**Source extract**
_ _ _ _

NY Times: http://thelede.blogs.nytimes.com/201...er=rss&emc=rss
Jewish activists from the United States, Britain, Germany and Israel, determined to break the Israeli naval blockade of Gaza, are sailing toward the Palestinian territory in a catamaran carrying humanitarian aid.
If the 10 passengers and crew members manage to dodge the Israel Defense Forces, they should land in Gaza on Tuesday.
According to a statement on the Web site Jewish Boat to Gaza, the voyage of the British-flagged ship, called the Irene, “is a symbolic act of protest against the Israeli occupation of the Palestinian territories and the siege of Gaza, and a message of solidarity to Palestinians and Israelis who seek peace and justice.”
Updates on the ship’s progress are being posted on the @jewishboat2gaza Twitter feed. A recent update reads:
Reports that the IDF have boarded the Irene have proven untrue — they fired upon a fishing boat off the Gaza coast.
The project’s Web site also includes details about the peace activists on board, including Reuven Moskovitz, an 82-year-old Holocaust survivor; Rami Elhanan, a founder of the Bereaved Families Circle of Israelis and Palestinians, whose daughter was killed by a Palestinian suicide bomber; and members of American, British and German Jewish groups that helped to organize the mission.
Before the boat left Cyprus on Sunday, Lillian Rosengarten, an American activist from New York who escaped Nazi Germany as a child, told the blog Mondoweiss: “We hope and believe there is some possıbılıty that we can get to Gaza. We are nonviolent but wıll practice passive resistance, for we will not turn the boat around.”
The activists also posted this Agence France-Presse video report on their Web site, which includes interviews with some of the passengers in Cyprus:
Marion Kozak, the mother of the new leader of Britain’s opposition Labour Party, Ed Miliband, is a prominent member of Jews for Justice for Palestinians, one of the groups supporting the ship. Ms. Kozak survived the Nazi occupation of Poland and is a well-known human rights activist.
Mr. Miliband, who told London’s Evening Standard last month, “Obviously I’m Jewish, it is part of my identity, but not in a religious sense,” has been outspoken in his opposition to the blockade of Gaza by Israel. His older brother, David, served as foreign minister in the previous Labour government. In an interview this month, Ed Miliband said that British foreign policy in the region should not be too influenced by American policy telling Politics.co.uk:
[O]n the Middle East and Israel-Palestine, they’re always going to have their particular view. We’ve got to have our particular view. So I was certainly outspoken at the time about the attack on the Gaza flotilla. We need to do that. The Gaza blockade needs to be lifted.

_ _ _ _

**What is asked**
1/ Repeat the article about the boat to Gaza word for word, starting at "If the 10 passengers" and ending at "the Gaza coast.".
2/ Pick up the article about the boat to Gaza after its final sentence and keep writing it.
The listing that comes next has no connection to the article about the boat to Gaza.

**Given material**
_ _ _ _

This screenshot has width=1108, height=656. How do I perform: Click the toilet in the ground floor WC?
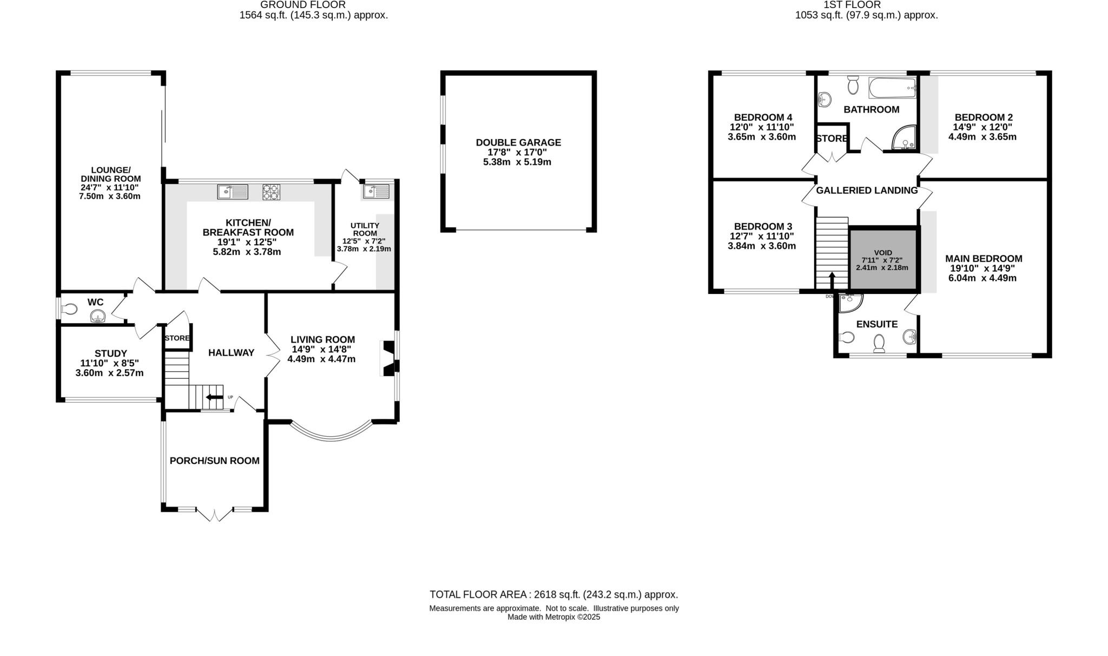coord(70,310)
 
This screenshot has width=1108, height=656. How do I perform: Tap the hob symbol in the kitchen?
coord(272,192)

_ _ _ _

**Outputs by task**
1/
If the 10 passengers and crew members manage to dodge the Israel Defense Forces, they should land in Gaza on Tuesday.
According to a statement on the Web site Jewish Boat to Gaza, the voyage of the British-flagged ship, called the Irene, “is a symbolic act of protest against the Israeli occupation of the Palestinian territories and the siege of Gaza, and a message of solidarity to Palestinians and Israelis who seek peace and justice.”
Updates on the ship’s progress are being posted on the @jewishboat2gaza Twitter feed. A recent update reads:
Reports that the IDF have boarded the Irene have proven untrue — they fired upon a fishing boat off the Gaza coast.

2/
Another group behind the ship is European Jews for a Just Peace. In an interview shortly before he died this year, the British historian Tony Judt explained that criticism of Israeli policies regarding the Palestinians still mattered. Mr. Judt told The London Review of Books:
Israel wants two things more than anything else in the world. The first is American aid. This it has. As long as it continues to get American aid without conditions it can do stupid things for a very long time, damaging Palestinians and damaging Israel without running any risk. However, the second thing Israel wants is an economic relationship with Europe as a way to escape from the Middle East. The joke is that Jews spent a hundred years desperately trying to have a state in the Middle East. Now they spend all their time trying to get out of the Middle East. They don’t want to be there economically, culturally or politically – they don’t feel part of it and don’t want to be part of it. They want to be part of Europe and therefore it is here that the E.U. has enormous leverage. If the E.U. said: ‘So long as you break international laws, you can’t have the privileges of partial economic membership, you can’t have internal trading rights, you can’t be part of the E.U. market,’ this would be a huge issue in Israel, second only to losing American military aid. We don’t even have to talk about Gaza, just the Occupied Territories.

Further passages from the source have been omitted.